No entanto, em que pesem os custos subjacentes à proposta, sua concretização traria como benefício incontestável a condução dos feitos disciplinares por instância independente, desvinculada das autoridades superiores a integrarem a Administração Pública, o que, ao fim e ao cabo, reduziria significativamente a influência do componente político na apuração das faltas funcionais, bem como a margem para a implementação de perseguições pessoais no âmbito das repartições públicas, gerando, com isso, condições mais favoráveis para o desempenho dos misteres confiados aos servidores de carreira.
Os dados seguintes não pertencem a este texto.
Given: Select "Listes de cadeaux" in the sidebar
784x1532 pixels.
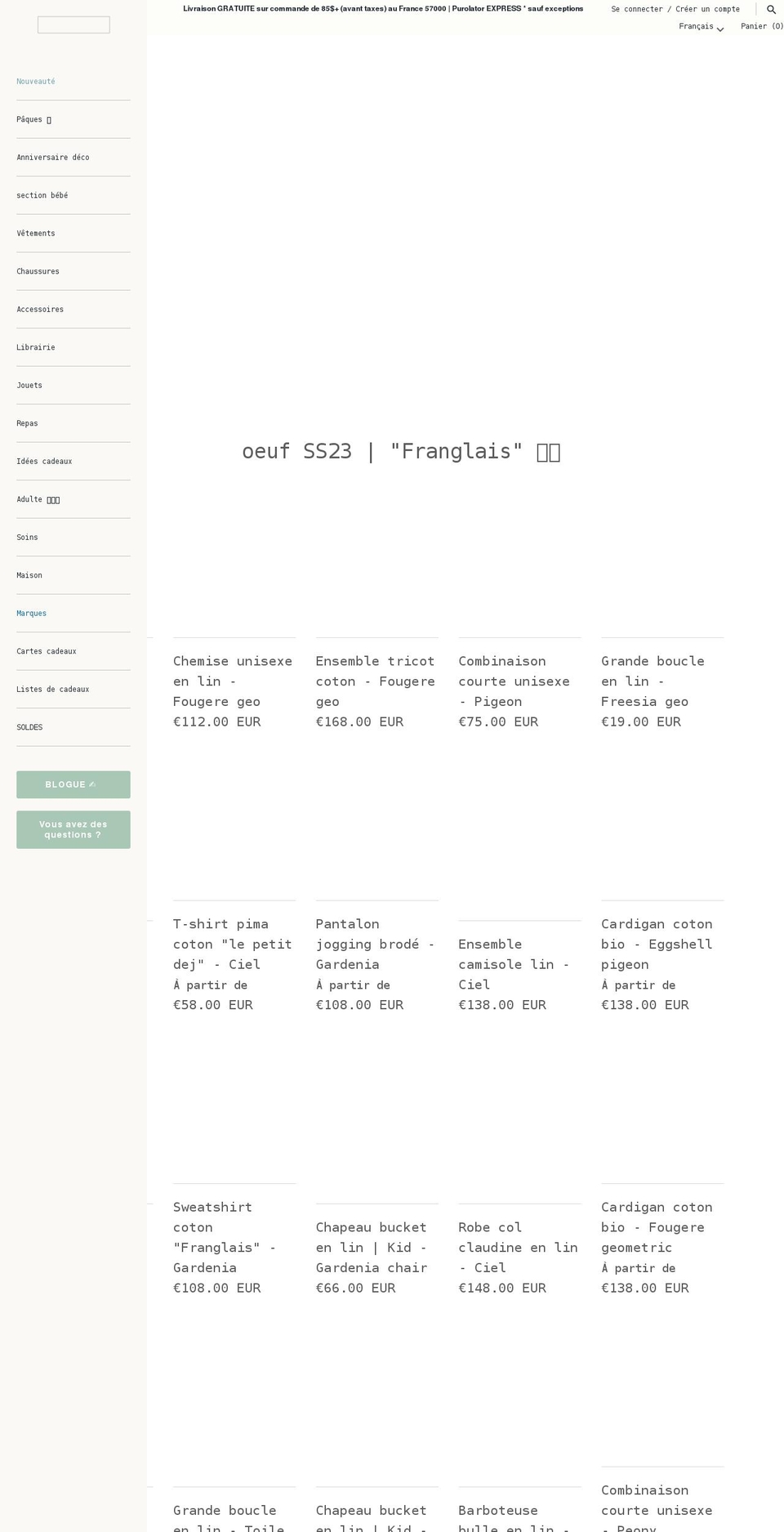Looking at the screenshot, I should coord(53,689).
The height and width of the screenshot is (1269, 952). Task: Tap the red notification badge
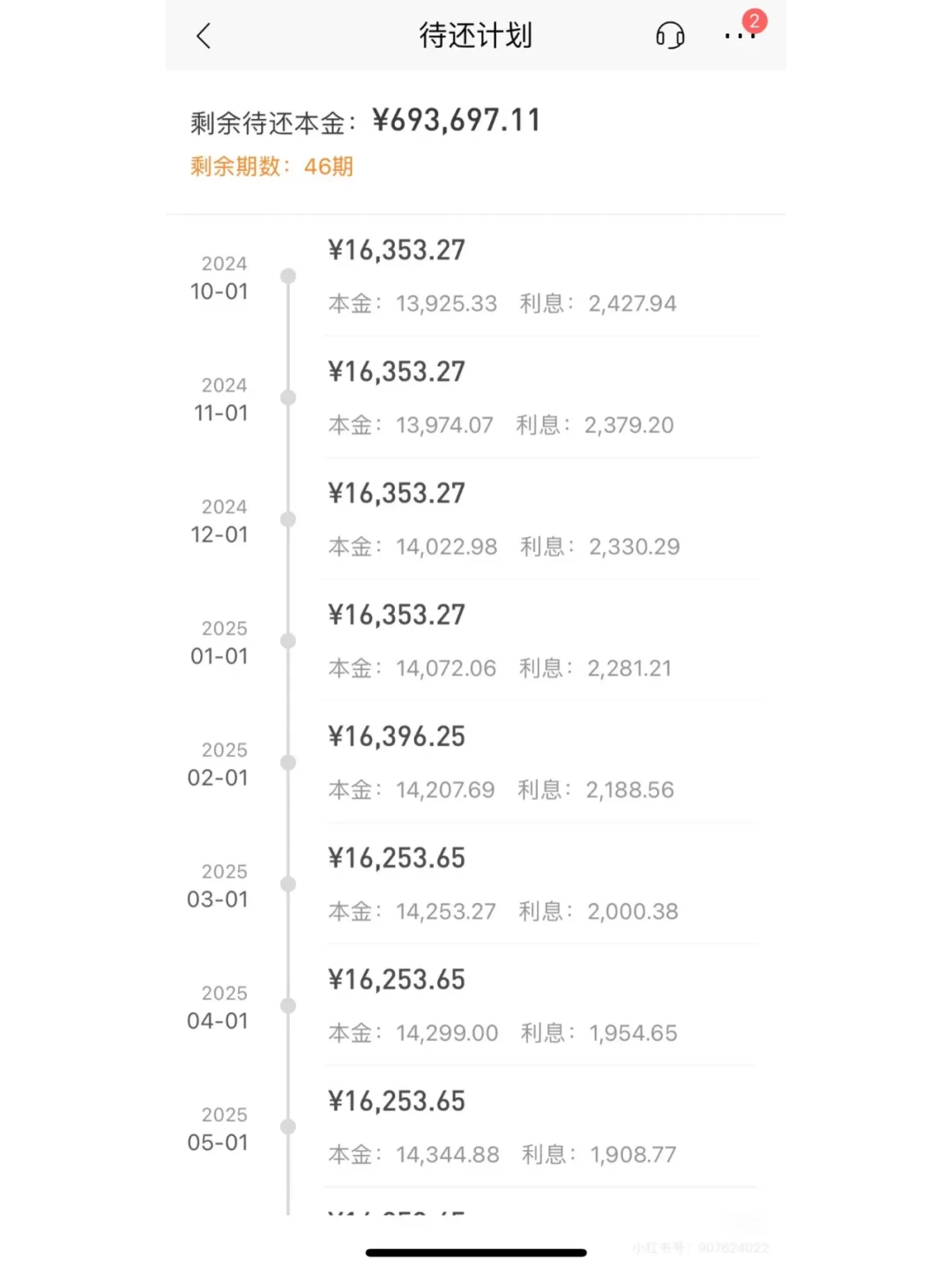(x=755, y=21)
Paralelamente a isto, a criação da Justiça Administrativa e a submissão dos feitos disciplinares à sua alçada, somada à adoção de procedimentos adequados ao bom desempenho de suas funções institucionais, poderá contribuir consideravelmente para o reforço aos princípios do devido processo legal, da legalidade, da moralidade, da impessoalidade e, por fim, à racionalização da atividade dos órgãos públicos a ser obtida mediante o melhor aproveitamento dos recursos humanos disponíveis em suas atividades finalísticas.
Tem-se, portanto, que, se por um lado, a implementação de uma Justiça Administrativa é deveras custosa, por outro, a medida tem o condão de contribuir substancialmente para a racionalização das funções da Administração Pública e para a concretização das garantias titularizadas pelos servidores enquanto cidadãos. Dever-se-á, portanto, levar tais assertivas em conta e ponderá-las devidamente ao se cogitar na substituição do modelo atual, plasmado na Lei nº 8.112/90.